Effect of salts on the water sorption kinetics of dried pasta.

The water sorption kinetics of dried pasta were measured in the 20-90 °C range in 1.83 mol/L of NaCl and at 80 °C in 1.83 mol/L of LiCl, KCl, NaBr and NaI solutions in order to elucidate the role of salt in the kinetics. At the temperatures higher than 70.8 °C, the change in the enthalpy of sorption, ΔH, in the 1.83 mol/L NaCl solution was 33.1 kJ/mol, which was greater than the ΔH value in water, and the activation energy for the sorption, E, in the salt solution was 25.6 kJ/mol, which was slightly lower than the E value in water. The Hofmeister series of ions was an index for their effect on the equilibrium amount of the sorbed solution of pasta. The apparent diffusion coefficient of water into pasta was not correlated with the crystal radius of the salts, but was with the Stokes radius of the hydrated ions. Equations were formulated to predict the amount of sorbed solution under any condition of temperature and NaCl concentration.

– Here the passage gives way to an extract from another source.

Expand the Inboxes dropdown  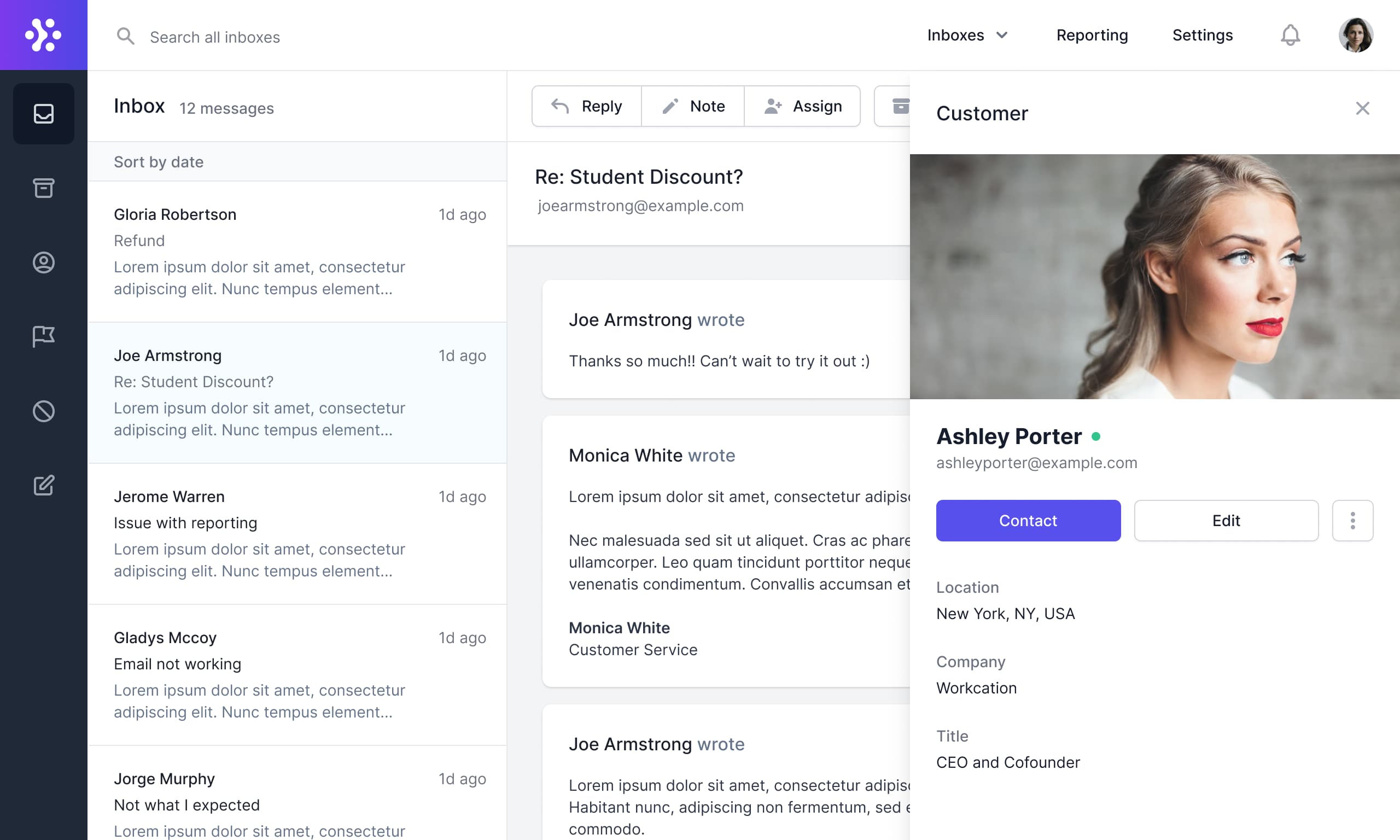[968, 35]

Estimation of the gelatinization temperature of noodles from water sorption curves under temperature-programmed heating conditions.

A novel method in which the water sorption curve is observed under linearly temperature-raising conditions was proposed to estimate the gelatinization temperature of starch-containing foods, it was applied in an estimation of the gelatinization temperatures of dried noodles. The gelatinization temperatures of two kinds of spaghetti, dried at high and low temperature, were 52.3 and 53.1 °C, and those of udon, kishimen, juwari-soba, hachiwari-soba, so-called common soba, Malony(®), and kuzukiri were 57.0, 57.8, 61.1, 59.6, 57.4, 48.4, and 49.1 °C. The gelatinization temperatures estimated by the method were between the onset and peak temperatures obtained by differential scanning calorimetric measurement.